Lockett's prolonged death occurred after the decision to pump the drugs into his body via femoral artery backfired and the product, midazolam, began leaking into his body tissue rather than into his veins.

According to witness statements published by The Tulsa World, the execution chamber was a "bloody mess." One witness said the scene "was like a horror movie" as Lockett bucked and writhed up from the gurney when he was supposed to be unconscious.

The US Court of Appeal described Lockett's execution as a "procedural disaster" and a case involving other Oklahoma death row inmates is to be heard in the US Supreme Court in April.

The paramedic carrying out the procedure told investigators she did not have experience of femoral IVs. The doctor also seemed inexperienced.

When the paramedic informed the doctor that the needles being used appeared to be too short for a femoral IV, the doctor replied: "Well, we'll just have to make it work." When the injection went awry and Lockett, still conscious, began writhing on the gurney, the paramedic went to assist the doctor.

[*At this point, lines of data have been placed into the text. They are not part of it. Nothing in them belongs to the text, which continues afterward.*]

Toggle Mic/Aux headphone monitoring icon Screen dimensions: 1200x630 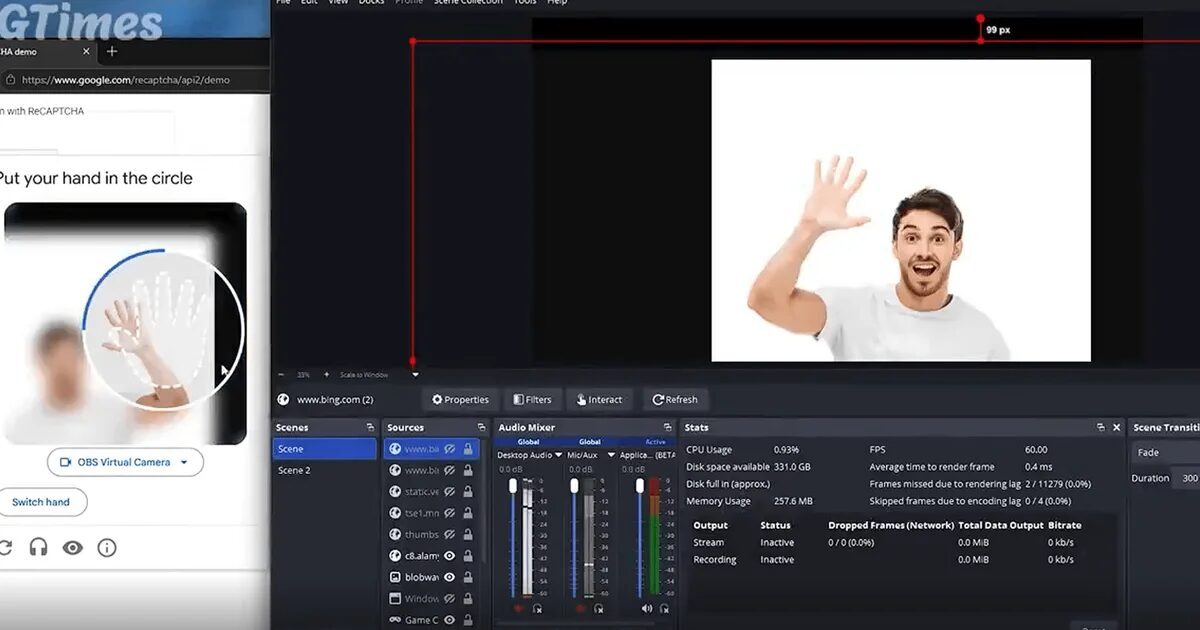click(x=598, y=608)
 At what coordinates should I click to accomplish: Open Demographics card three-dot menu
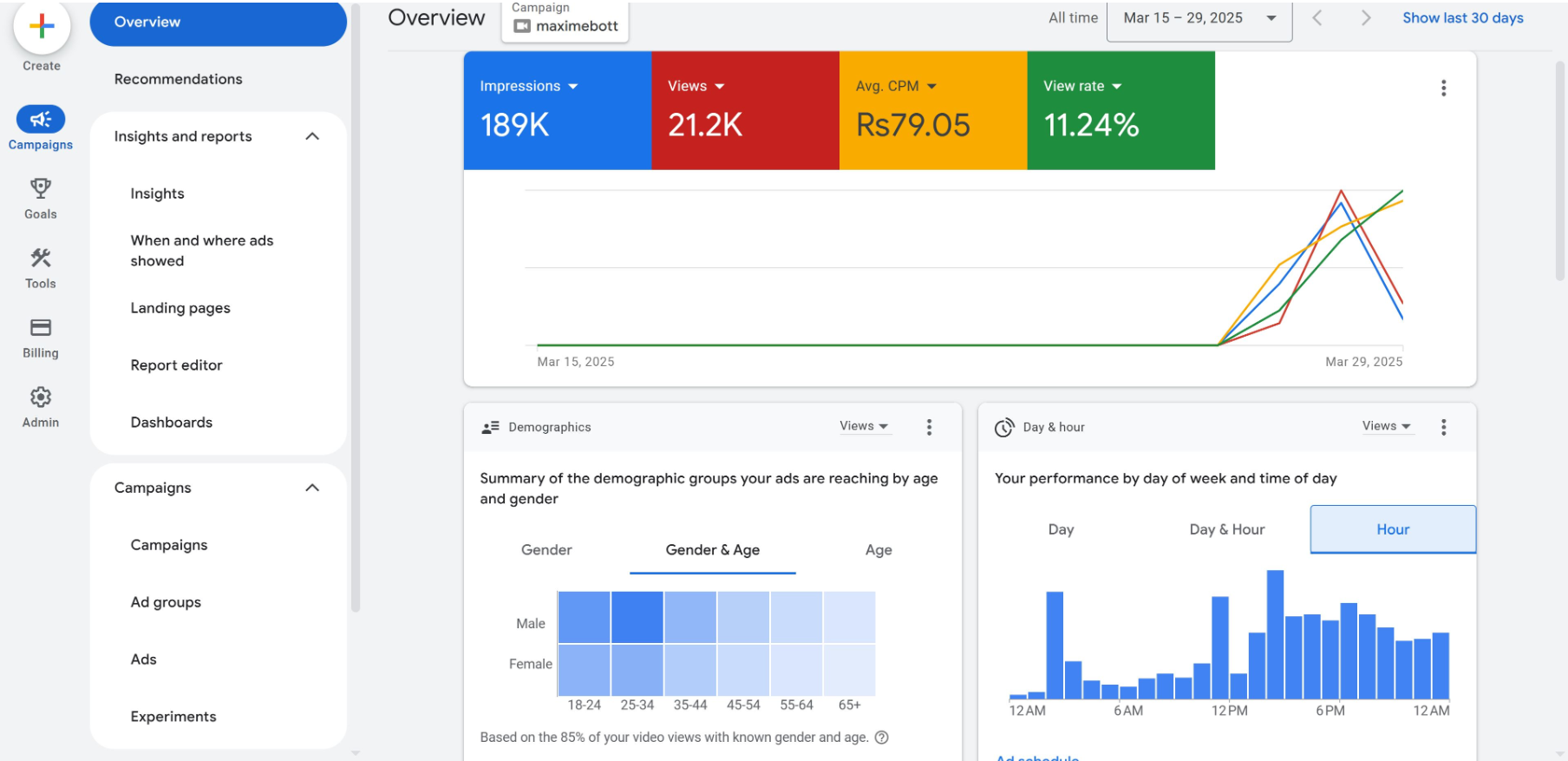point(929,427)
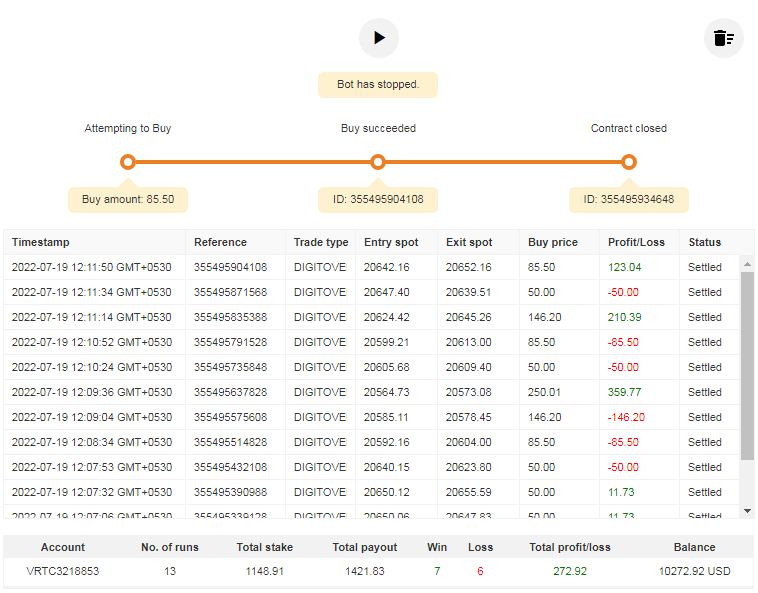Click the Timestamp column header

pos(41,242)
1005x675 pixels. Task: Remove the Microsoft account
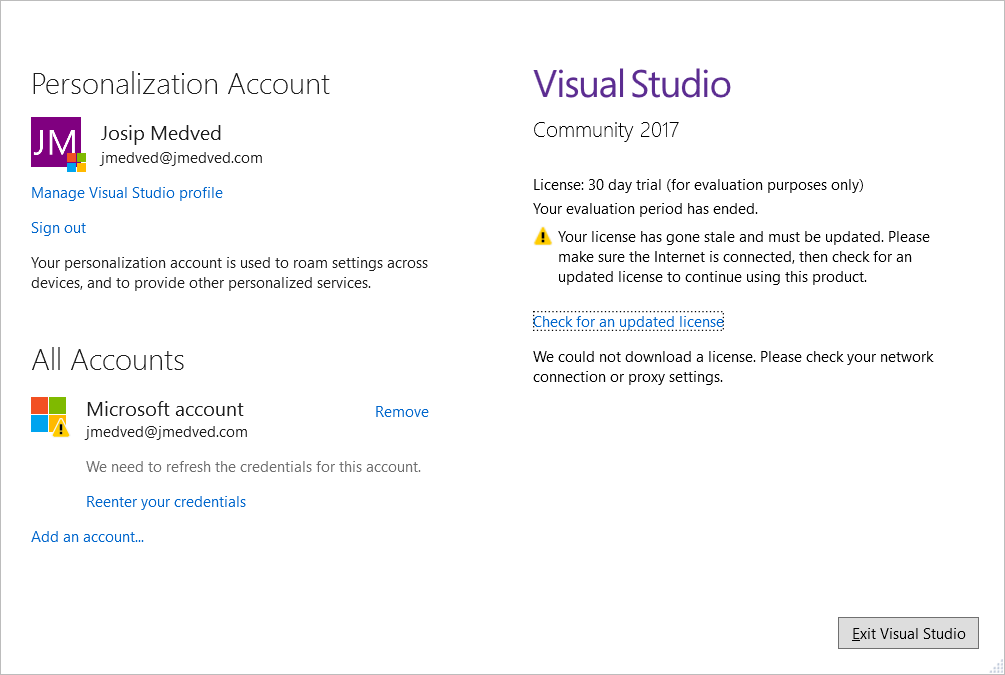[x=401, y=412]
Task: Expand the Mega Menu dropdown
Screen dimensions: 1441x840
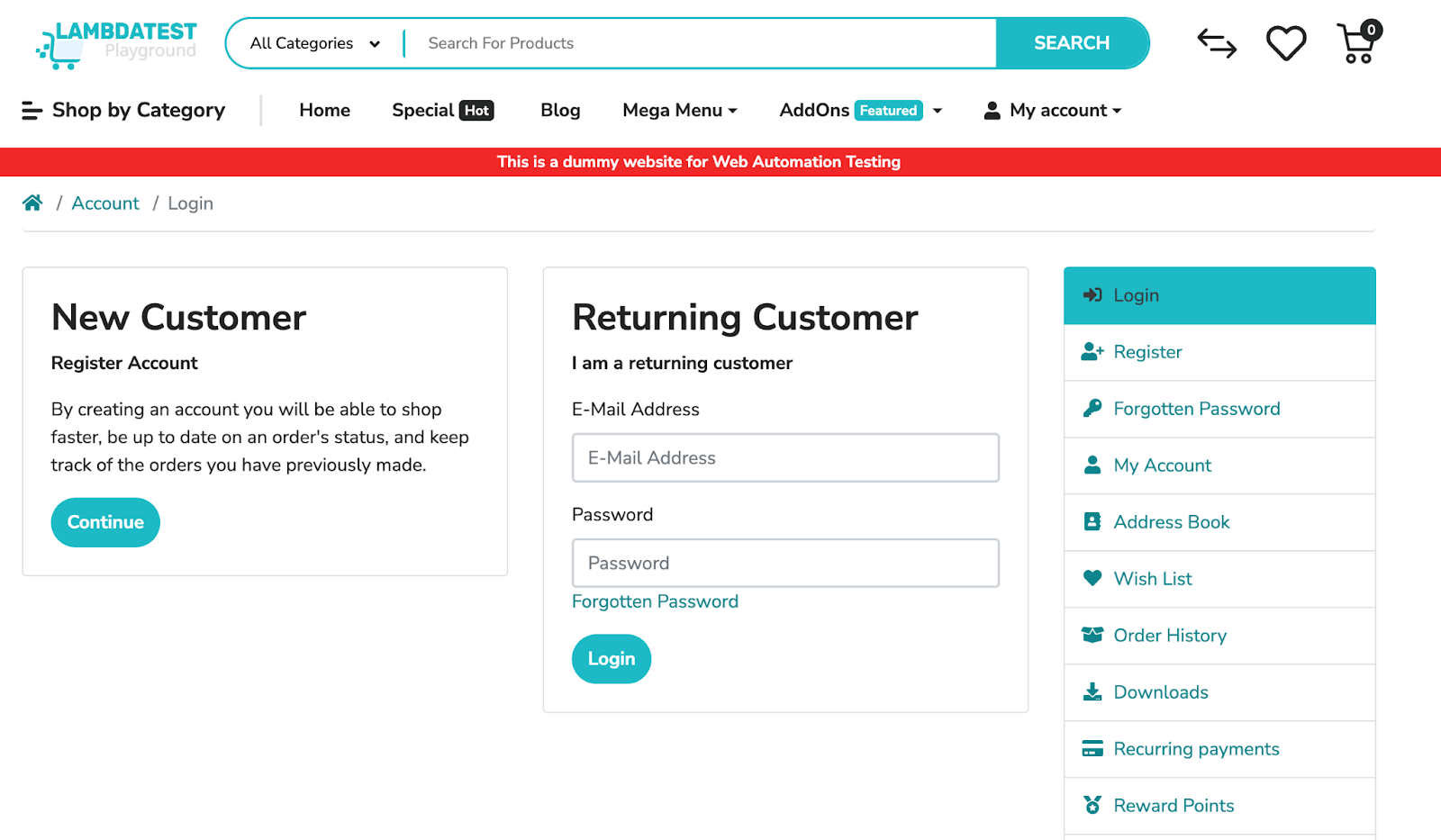Action: (679, 110)
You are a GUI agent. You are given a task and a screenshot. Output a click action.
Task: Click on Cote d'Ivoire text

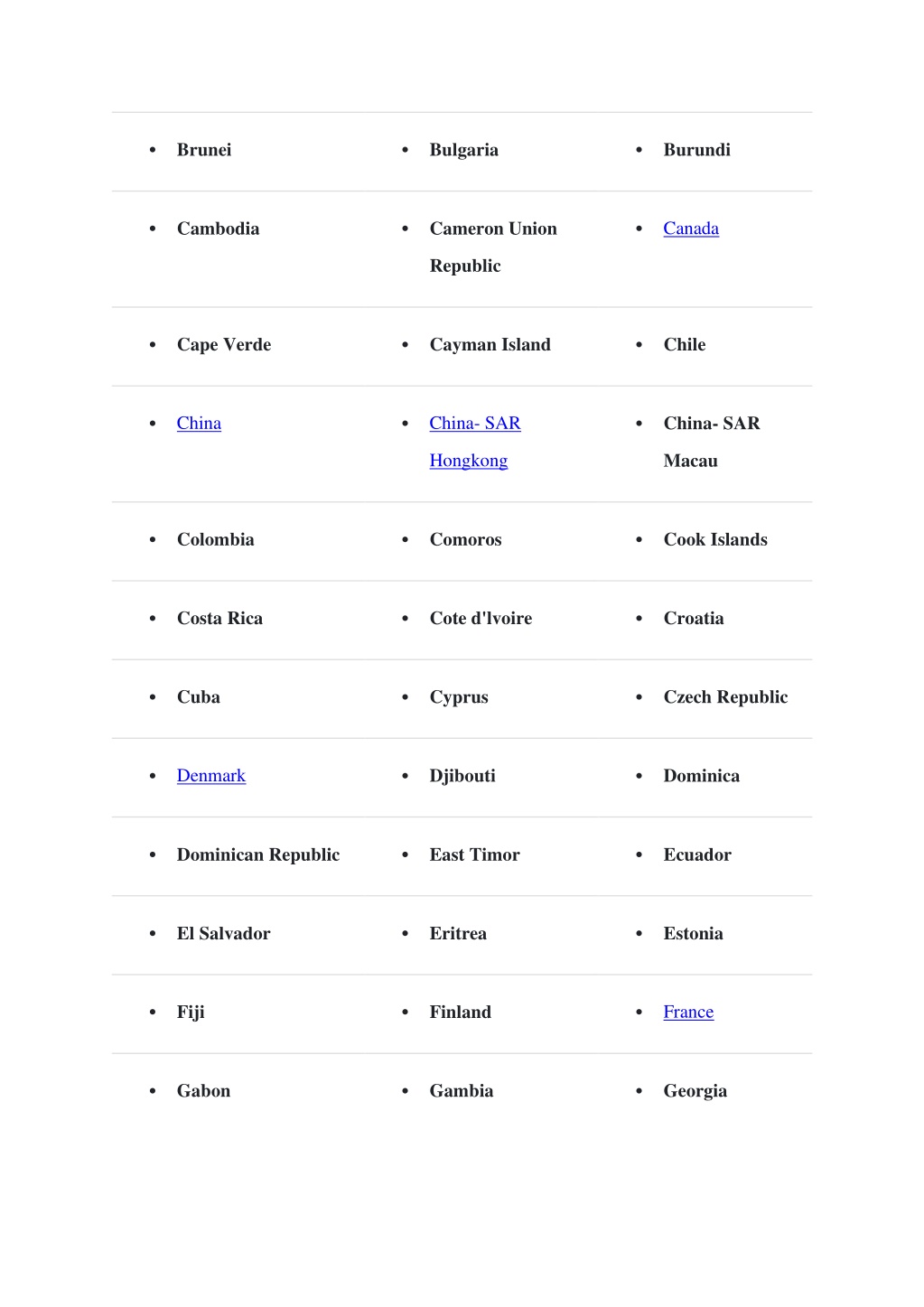(481, 619)
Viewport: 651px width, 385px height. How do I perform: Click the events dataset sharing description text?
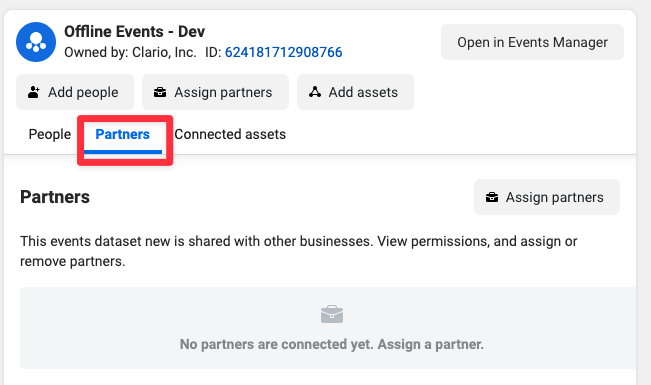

The doctor had earlier been upset after being subjected to a security pat down as he entered the prison, according to Warden Anita Trammell, telling her: "I'm just filling in anyway. I was just - I don't even know why I'm even, why I even, you know, agreed to do it." According to other documents released by The Tulsa World, the midazolam doses used in the execution, or the execution scheduled later that day, were also not labelled with the prisoners' names as required.